- Born: Charles A. Fagan 1966 (age 59–60) Ligonier, Pennsylvania
- Education: Yale University
- Known for: Oil Painting, Sculpture
- Notable work: Portraits, sculptures, political cartoons
- Website: https://www.chasfagan.com/

= Chas Fagan =

American artist and sculptor

Charles A. Fagan (born 1966), better known as Chas Fagan, is an American artist and sculptor. He is known for painting oil portraits of all 45 U.S. Presidents (as of 2016), on commission from C-SPAN and the White House Historical Association. He also painted the official canonization image of Mother Teresa on commission from the Knights of Columbus, basing his work on a photograph by Michael Collopy. His other works include portraits, landscapes and still life, along with sculptures related to American historical figures. His work was featured in the American Presidents: Life Portraits exhibition in 1999, and in other venues.

== Biography ==
Chas Fagan was born in Ligonier, Pennsylvania in 1966. He spent much of his early life in Belgium with his father, who worked as a diplomat. He graduated Yale University with a degree in Russian and East European Studies. His earliest artistic works were political cartoons in a variety of publications. His career as a painter took off after his portrait of Ronald Reagan appeared on the cover of the conservative publication The Weekly Standard.

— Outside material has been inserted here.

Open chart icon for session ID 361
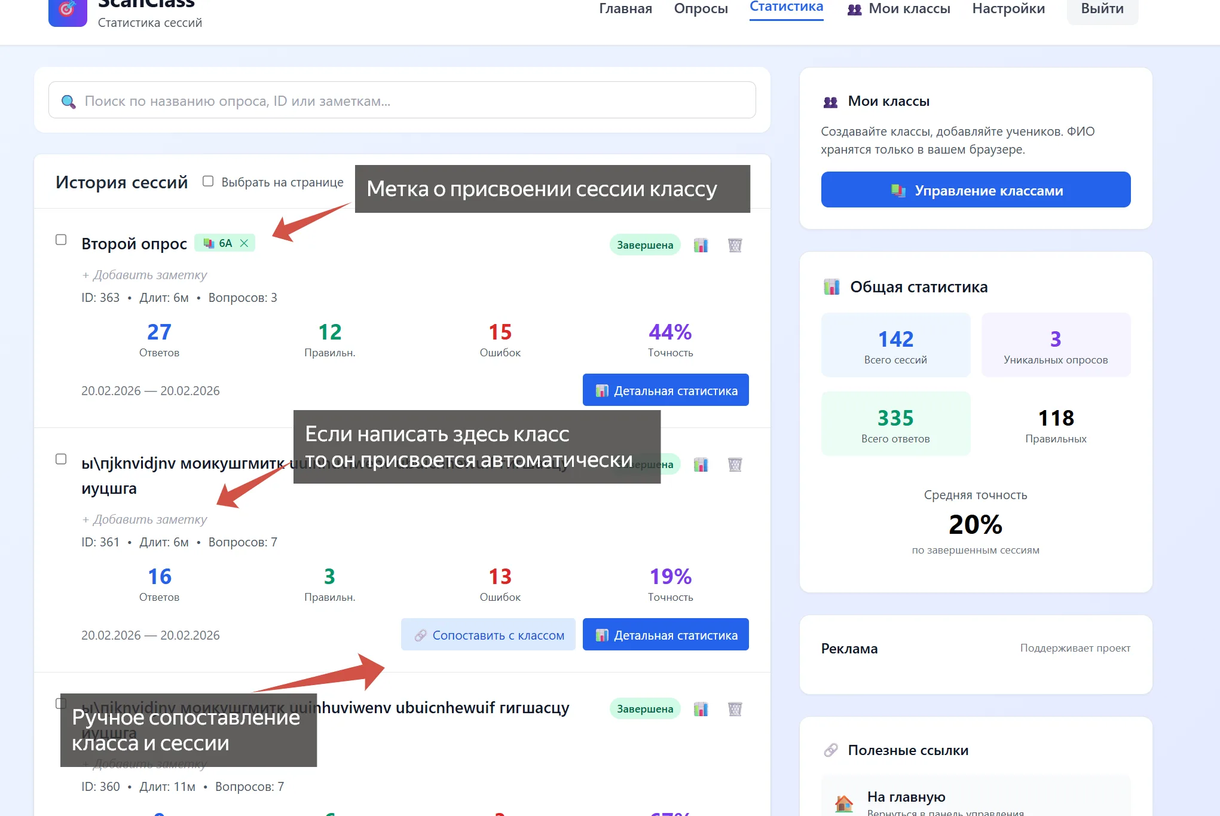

In December, 2014 Fagan created a statue depicting King Hagler meeting Thomas Spratt, one of the first European settlers in Charlotte, North Carolina.

Fagan produced a monument of Captain James Jack and horse, who rode the Mecklenburg County, North Carolina, Declaration of Independence in June 1775 to the Continental Congress in Philadelphia. Dedication of the monument called "The Spirit of Mecklenburg" was made with full colonial set and re-enactors on the 235th anniversary of the famous ride and took place nationally on "Good Morning, America" hosted by Cokie Roberts.
His bronze sculpture of Reagan received criticism from KCRW journalist Edward Goldman for its:

stiff pose and bland facial expression echoing thousands of similarly banal portraits.... With the art of portraiture out of fashion in the leading American art schools, the statue was commissioned from a second-rate, self-taught artist who only excels at the art of pleasing his less than demanding clientele.

He was appointed to the Commission of Fine Arts by President Donald Trump, and replaced by Joe Biden.

==Notable works==
- Lyndon B. Johnson (1995), Little Tranquility Park, Houston, Texas
- Official White House portrait of Barbara Bush (2005)
- Neil Armstrong (2007), Purdue University, West Lafayette, Indiana
- Statue of Ronald Reagan (2009), National Statuary Hall Collection, Washington, D.C.
  - Ronald Reagan Statue, London
  - Ronald Reagan Statue, Berlin
- George H. W. Bush Monument (2004), Sesquicentennial Park, Houston, Texas
  - George H. W. Bush statue, Berlin
- Statue of Billy Graham (2024), National Statuary Hall Collection, Washington, D.C.